Domina Law Group Stands With Ranchers in Dispute with NPPD

Domina Law Group represents a Nebraska ranch couple in their suit to bar survey crews from the NPPD from their land.

Domina Law Group is representing a Nebraska ranch couple in a lawsuit against the Nebraska Public Power District (NPPD). The suit challenges the NPPD’s right to enter the ranch land that lies in the Sandhills, asserting that Nebraska Revised Statute § 76-702 is unconstitutional.

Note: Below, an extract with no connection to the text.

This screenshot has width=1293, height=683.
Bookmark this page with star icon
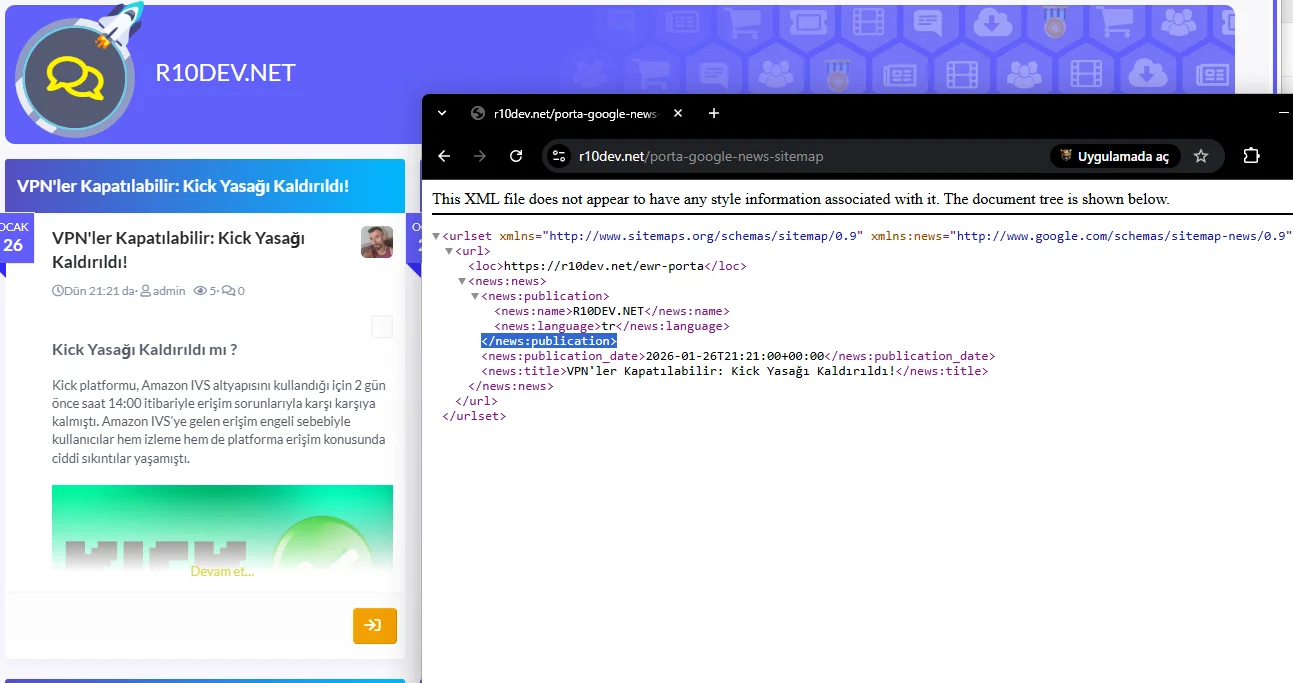click(1201, 156)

Nebraska is one of only two states in the U.S. that has a 100% public corporation running its power utilities. As a public corporation, the NPPD is a political subdivision of the state of Nebraska. Recently, the NPPD has been citing Nebraska Revised Statute § 76-702 as justification for entering private land for the purpose of surveying in preparation for its R-Project line.

The R-Project line would cost an estimated $361 million, according to officials from the NPPD, and improve central Nebraska’s power grid. The surveying is laying the groundwork for the NPPD’s proposed start date of February 2017 – just ten months away. If it continues on schedule, the project would be completed around September 2018.

Domina Law Group and the landowners they represent are hoping that doesn’t happen. In their argument, they contend that the ranch land lying in the path of the proposed R-Project line contains fragile soils, a sensitive habitat, and a fragile ecosystem. The U.S. Fish and Wildlife Service has corroborated that assessment, saying that the line should be re-routed to avoid harm to this important habitat, along with its endangered species and migratory birds.

The lawsuit was filed by Dan and Barbara Welch of Brush Creek Ranch Thomas County District Court. At the heart of their suit is a claim that the right of eminent domain the Legislature can grant does not include the power of survey if that surveying is in preparation for condemnation. If it did, the law must be unconstitutional because there is no provision for the landowners to be justly compensated.